ARGENT · ACHAT D’UNE PREMIÈRE PROPRIÉTÉ · Canada
CELIAPP ou CELI : le même 34 000 $ ne vaut pas la même chose
Deux comptes, une seule mise de fonds. L’un te rend une partie de ton impôt tout de suite, l’autre non. Sur un objectif de 34 000 $, l’écart se compte en milliers.
Par la rédaction de Yoseri News · · 6 min de lecture
Cet article décrit les règles du Canada. Impôt, régimes de retraite et abris fiscaux ne se traduisent pas d’un endroit à l’autre.
Ces règles ne sont pas celles de la région que tu as choisie () : cet article décrit celles du Canada. Le raisonnement reste valable partout ; les noms de comptes, les plafonds et les âges, non.

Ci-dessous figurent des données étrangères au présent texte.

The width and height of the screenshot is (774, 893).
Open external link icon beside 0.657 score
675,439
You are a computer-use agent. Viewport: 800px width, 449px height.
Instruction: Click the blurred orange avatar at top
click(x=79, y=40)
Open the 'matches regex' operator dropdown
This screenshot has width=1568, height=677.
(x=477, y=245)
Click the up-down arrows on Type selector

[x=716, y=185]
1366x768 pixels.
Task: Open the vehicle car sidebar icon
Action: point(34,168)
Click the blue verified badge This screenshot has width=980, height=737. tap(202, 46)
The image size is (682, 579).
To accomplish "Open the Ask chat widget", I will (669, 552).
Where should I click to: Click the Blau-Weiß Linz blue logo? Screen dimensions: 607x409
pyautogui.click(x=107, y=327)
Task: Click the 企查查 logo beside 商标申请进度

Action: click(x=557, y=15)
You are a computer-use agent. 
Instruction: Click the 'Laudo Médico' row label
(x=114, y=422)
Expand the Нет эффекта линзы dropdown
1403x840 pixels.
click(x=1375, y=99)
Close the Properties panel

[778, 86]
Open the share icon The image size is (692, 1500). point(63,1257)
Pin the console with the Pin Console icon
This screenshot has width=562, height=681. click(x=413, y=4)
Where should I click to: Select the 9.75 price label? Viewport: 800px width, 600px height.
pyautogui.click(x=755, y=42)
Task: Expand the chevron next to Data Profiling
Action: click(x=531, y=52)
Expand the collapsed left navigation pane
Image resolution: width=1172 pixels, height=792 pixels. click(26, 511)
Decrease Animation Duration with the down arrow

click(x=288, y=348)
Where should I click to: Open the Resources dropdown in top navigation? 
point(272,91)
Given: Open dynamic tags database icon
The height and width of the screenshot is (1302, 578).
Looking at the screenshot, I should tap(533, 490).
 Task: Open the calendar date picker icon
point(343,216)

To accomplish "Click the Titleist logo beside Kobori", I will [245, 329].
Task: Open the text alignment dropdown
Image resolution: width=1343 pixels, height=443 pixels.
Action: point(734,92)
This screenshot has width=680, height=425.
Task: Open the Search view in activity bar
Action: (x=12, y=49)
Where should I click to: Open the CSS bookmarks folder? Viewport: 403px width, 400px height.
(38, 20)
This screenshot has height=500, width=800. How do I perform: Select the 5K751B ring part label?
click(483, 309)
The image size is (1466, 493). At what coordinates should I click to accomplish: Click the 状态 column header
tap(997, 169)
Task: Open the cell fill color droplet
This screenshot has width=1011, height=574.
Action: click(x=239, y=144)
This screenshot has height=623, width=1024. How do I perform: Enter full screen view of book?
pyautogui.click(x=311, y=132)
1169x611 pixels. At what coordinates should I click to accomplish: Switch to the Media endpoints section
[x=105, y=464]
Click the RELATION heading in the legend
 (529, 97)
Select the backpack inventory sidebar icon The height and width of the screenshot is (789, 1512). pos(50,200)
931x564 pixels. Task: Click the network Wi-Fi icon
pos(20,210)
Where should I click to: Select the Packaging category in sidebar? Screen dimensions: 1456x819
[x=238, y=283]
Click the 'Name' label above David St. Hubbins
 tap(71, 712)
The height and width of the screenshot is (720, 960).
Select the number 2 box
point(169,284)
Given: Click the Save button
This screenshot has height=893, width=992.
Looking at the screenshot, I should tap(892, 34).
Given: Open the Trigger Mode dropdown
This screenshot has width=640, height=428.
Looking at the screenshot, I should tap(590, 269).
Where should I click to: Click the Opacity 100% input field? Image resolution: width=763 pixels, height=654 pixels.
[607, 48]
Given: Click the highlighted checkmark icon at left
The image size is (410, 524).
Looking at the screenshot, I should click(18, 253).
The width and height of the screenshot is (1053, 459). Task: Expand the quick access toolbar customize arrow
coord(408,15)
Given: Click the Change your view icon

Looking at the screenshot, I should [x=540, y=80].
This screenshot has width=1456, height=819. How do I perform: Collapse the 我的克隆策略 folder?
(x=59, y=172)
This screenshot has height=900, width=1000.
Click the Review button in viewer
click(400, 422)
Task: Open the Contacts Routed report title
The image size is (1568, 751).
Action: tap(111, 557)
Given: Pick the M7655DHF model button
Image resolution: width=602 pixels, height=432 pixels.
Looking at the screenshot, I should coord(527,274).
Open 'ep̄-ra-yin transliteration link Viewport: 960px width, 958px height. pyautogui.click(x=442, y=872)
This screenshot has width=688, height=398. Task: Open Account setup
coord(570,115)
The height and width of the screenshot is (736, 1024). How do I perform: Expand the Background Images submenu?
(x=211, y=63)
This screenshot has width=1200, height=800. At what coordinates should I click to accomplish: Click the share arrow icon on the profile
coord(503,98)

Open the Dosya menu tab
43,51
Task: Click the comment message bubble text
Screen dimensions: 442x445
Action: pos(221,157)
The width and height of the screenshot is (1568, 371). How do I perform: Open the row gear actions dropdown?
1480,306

Tu mets de l’argent de côté pour un premier logement. Tu as deux choix évidents : le compte d’épargne libre d’impôt que tu connais déjà, ou le compte dédié à l’achat d’une première propriété. Sur le papier, les deux abritent ton rendement de l’impôt. Dans les faits, un seul te rend de l’argent l’année où tu cotises.
Le mécanisme, en une phrase
Le CELIAPP combine les deux avantages que les autres comptes ont séparément : la cotisation est déductible de ton revenu imposable, comme un REER, et le retrait est libre d’impôt, comme un CELI. Aucun autre compte enregistré ne fait les deux à la fois.
Concrètement : tu cotises, tu déduis, tu récupères une partie de ton impôt au printemps suivant. Puis tu retires pour ton achat, et l’État ne reprend rien.
Ce que ça change sur un objectif de 34 000 $
Prenons un objectif chiffré : 34 000 $ de mise de fonds, soit 10 % sur une propriété de 340 000 $. Voici ce que le même effort d’épargne produit selon l’enveloppe.
| Compte | Déduction | Retrait | Gain fiscal |
|---|---|---|---|
| Non enregistré | Aucune | Gain imposé | 0 $ |
| CELI | Aucune | Libre | 1 840 $ |
| CELIAPP | Oui | Libre | 13 420 $ |
L’écart de 11 580 $ entre le CELI et le CELIAPP ne vient pas du rendement : il vient de la déduction. À un taux marginal moyen, chaque dollar cotisé t’en rend une partie immédiatement — et cette partie-là, tu peux la réinvestir.
Les trois pièges
Le compteur ne démarre qu’à l’ouverture. Contrairement au CELI et au REER, les droits du CELIAPP ne s’accumulent pas tant que le compte n’existe pas. Ouvrir sans y verser un seul dollar fait déjà courir le compteur — c’est gratuit, et ça se rattrape mal.
Le compte a une durée de vie limitée. Il n’est pas fait pour dormir vingt ans. Si l’achat ne se fait pas, les sommes se transfèrent généralement vers le REER — ce qui suppose d’avoir gardé des droits de ce côté-là.
Les plafonds bougent. Les montants annuels, le plafond à vie et les règles de report changent d’une année à l’autre. Yoseri ne les calcule pas à ta place : vérifie tes droits réels sur ton avis de cotisation avant de viser le maximum.
Et pour toi, ça veut dire quoi ?
Si tu vises une première propriété dans un horizon raisonnable, l’ordre est assez clair : le CELIAPP d’abord, parce qu’il déduit et sort libre d’impôt ; le REER ensuite, parce qu’il déduit mais sera imposé à la sortie ; le CELI après ; le non-enregistré en dernier.
Cet ordre vaut pour un objectif d’achat avec un revenu imposable moyen. Il change si tu vises la retraite, si ton revenu est bas cette année, ou si tu comptes retirer bientôt.
Dans Yoseri, cet écart apparaît directement sur ton objectif de mise de fonds : la page Planifier affiche l’espace disponible dans tes abris fiscaux et signale quand un objectif pointe vers un compte que tu n’as pas ouvert. Elle ne l’ouvre pas pour toi et ne recommande aucune institution.
Yoseri News est un média éducatif. Rien dans cet article ne constitue un conseil en investissement, une recommandation d’achat ou de vente, ni un avis fiscal. Yoseri n’est inscrit comme conseiller ni comme courtier auprès d’aucune autorité de marché. Les règles fiscales décrites ici sont celles du Canada et les plafonds changent : vérifie tes droits réels avant d’agir.